AQUI NA VIDA ENTRE PERTENCER E PADECER

maio 15, 2020



AQUI NA VIDA ENTRE PERTENCER E PADECER

O mundo está difícil. O Brasil está impossível. A gente tem vivido sob o risco da morte gerado pela pandemia da Covid-19 e os desmandos de um governo federal fomentador da morte e do desespero. Os abismos sociais se escancaram neste tempo, onde a pobreza e a miséria são companheiras da maioria da nossa população. A gente padece com a vileza e a perversidade que configuram o estar e o ser históricos das nossas elites representadas pela branquitude colonial de origem europeia.

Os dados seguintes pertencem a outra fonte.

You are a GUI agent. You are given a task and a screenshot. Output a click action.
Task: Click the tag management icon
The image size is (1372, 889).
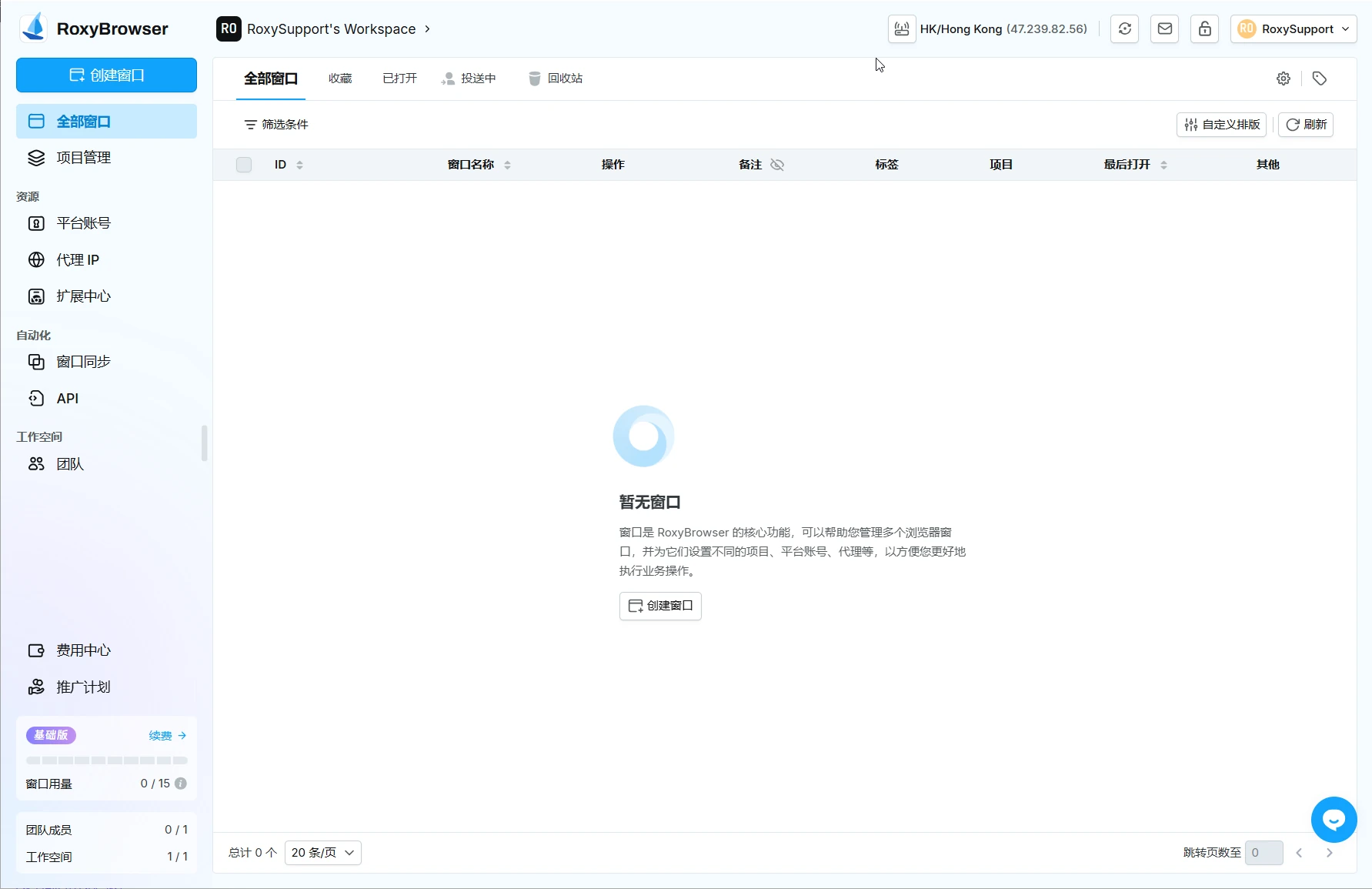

Trancado em minha casa, à sombra da possível segurança, eu me pergunto: eu pertenço a esse país? Eu “branco” quase “negro” de tão pobre que sempre fui? Eu nascido no porto dos prostíbulos, tornado intelectual e doutor pelas mãos cuidadoras do povo preto da minha cidade? Eu pertenço a isso aqui? O que me guia contra a esquizofrenia social que o bolsonarismo impõe a todos nós? Claro, os negros e os indígenas sempre experimentaram esse mal-estar e esse dessentido social e psicológico. Minha reflexão se gruda no texto de Clarice Lispector quando ela grita escrevendo: Pertencer. Aliás, ela não grita, sussurra me empurrando para o vazio da falta de resposta quando eu só sei fazer a mesma pergunta: eu tenho parte nisso tudo aqui?

O mundo está feiíssimo e por conta dessa abstração chamada humanidade. É certo, caminhamos para o fim enquanto espécie e sinto pelas belezas artísticas que se apagarão ou perderão o sentido de serem belas e salvadoras da nossa condição. A nossa solidão se recrudesceu e a certeza que só somos mais (im) possíveis se agregados... Precisamos do outro, muito: corpo, fala, abraço, crítica, sexo, sonho, carinho, raiva, amor, conflito. Do outro. Muito. A quarentena me deixou mais só em perguntas irrespondíveis para mim, um homem ansioso, delicado e raivoso, ultrassensível, chorando e sorrindo por estar vivo ainda nesse instante com cheiro e cara de morte.

Padeço dessa tristeza coletiva. Tenho a poesia (graças!!!) como melhor companhia e tento conservar  os sonhos que me nascem da alma. Ainda quero muito. Estar com novas gentes guardando as de sempre no meu afeto profundo. Eu sei dessa luz de água aqui em mim e a ela, eu pertenço, ela me pertence, numa relação horizontal que tenho com a divindade que eu amo e herdei da África.




Marlon Marcos
Gente, poeta, antropólogo, jornalista, historiador e professor da Unilab.